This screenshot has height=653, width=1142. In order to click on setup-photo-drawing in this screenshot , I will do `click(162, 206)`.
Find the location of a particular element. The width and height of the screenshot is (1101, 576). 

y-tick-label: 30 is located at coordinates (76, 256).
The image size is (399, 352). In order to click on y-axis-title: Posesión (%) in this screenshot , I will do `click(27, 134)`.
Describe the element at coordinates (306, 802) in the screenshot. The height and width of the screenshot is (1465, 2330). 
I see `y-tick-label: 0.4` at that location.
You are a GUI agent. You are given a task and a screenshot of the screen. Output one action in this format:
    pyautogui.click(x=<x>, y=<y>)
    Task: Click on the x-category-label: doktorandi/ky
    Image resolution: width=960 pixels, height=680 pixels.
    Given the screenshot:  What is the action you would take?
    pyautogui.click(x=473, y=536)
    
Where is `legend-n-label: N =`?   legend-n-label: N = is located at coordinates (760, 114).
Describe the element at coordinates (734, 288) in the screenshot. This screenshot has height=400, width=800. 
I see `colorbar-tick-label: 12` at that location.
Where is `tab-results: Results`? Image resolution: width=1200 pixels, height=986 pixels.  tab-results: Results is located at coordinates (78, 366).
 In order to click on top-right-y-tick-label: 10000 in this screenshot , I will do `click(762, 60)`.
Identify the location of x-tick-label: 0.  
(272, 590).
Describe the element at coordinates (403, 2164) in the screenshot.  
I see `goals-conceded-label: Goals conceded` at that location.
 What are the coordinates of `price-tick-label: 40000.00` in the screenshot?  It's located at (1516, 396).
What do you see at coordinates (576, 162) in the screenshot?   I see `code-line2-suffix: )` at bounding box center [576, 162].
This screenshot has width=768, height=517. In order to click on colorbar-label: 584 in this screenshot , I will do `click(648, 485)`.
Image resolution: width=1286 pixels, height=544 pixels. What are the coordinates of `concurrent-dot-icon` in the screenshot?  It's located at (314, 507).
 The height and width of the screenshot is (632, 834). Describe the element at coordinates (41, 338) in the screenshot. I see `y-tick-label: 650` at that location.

::::::::

[Assigned task]
Reproduce every one of the records above word for word, keeping their order and line breaks.

[Response box]
This screenshot has height=653, width=1142. In order to click on setup-photo-drawing in this screenshot , I will do `click(162, 206)`.
Find the location of a particular element. The width and height of the screenshot is (1101, 576). 

y-tick-label: 30 is located at coordinates (76, 256).
The image size is (399, 352). In order to click on y-axis-title: Posesión (%) in this screenshot , I will do `click(27, 134)`.
Describe the element at coordinates (306, 802) in the screenshot. The height and width of the screenshot is (1465, 2330). 
I see `y-tick-label: 0.4` at that location.
You are a GUI agent. You are given a task and a screenshot of the screen. Output one action in this format:
    pyautogui.click(x=<x>, y=<y>)
    Task: Click on the x-category-label: doktorandi/ky
    Image resolution: width=960 pixels, height=680 pixels.
    Given the screenshot:  What is the action you would take?
    pyautogui.click(x=473, y=536)
    
Where is `legend-n-label: N =`?   legend-n-label: N = is located at coordinates (760, 114).
Describe the element at coordinates (734, 288) in the screenshot. This screenshot has height=400, width=800. 
I see `colorbar-tick-label: 12` at that location.
Where is `tab-results: Results`? Image resolution: width=1200 pixels, height=986 pixels.  tab-results: Results is located at coordinates (78, 366).
 In order to click on top-right-y-tick-label: 10000 in this screenshot , I will do `click(762, 60)`.
Identify the location of x-tick-label: 0.  
(272, 590).
Describe the element at coordinates (403, 2164) in the screenshot.  
I see `goals-conceded-label: Goals conceded` at that location.
 What are the coordinates of `price-tick-label: 40000.00` in the screenshot?  It's located at (1516, 396).
What do you see at coordinates (576, 162) in the screenshot?   I see `code-line2-suffix: )` at bounding box center [576, 162].
This screenshot has width=768, height=517. In order to click on colorbar-label: 584 in this screenshot , I will do `click(648, 485)`.
Image resolution: width=1286 pixels, height=544 pixels. What are the coordinates of `concurrent-dot-icon` in the screenshot?  It's located at (314, 507).
 The height and width of the screenshot is (632, 834). Describe the element at coordinates (41, 338) in the screenshot. I see `y-tick-label: 650` at that location.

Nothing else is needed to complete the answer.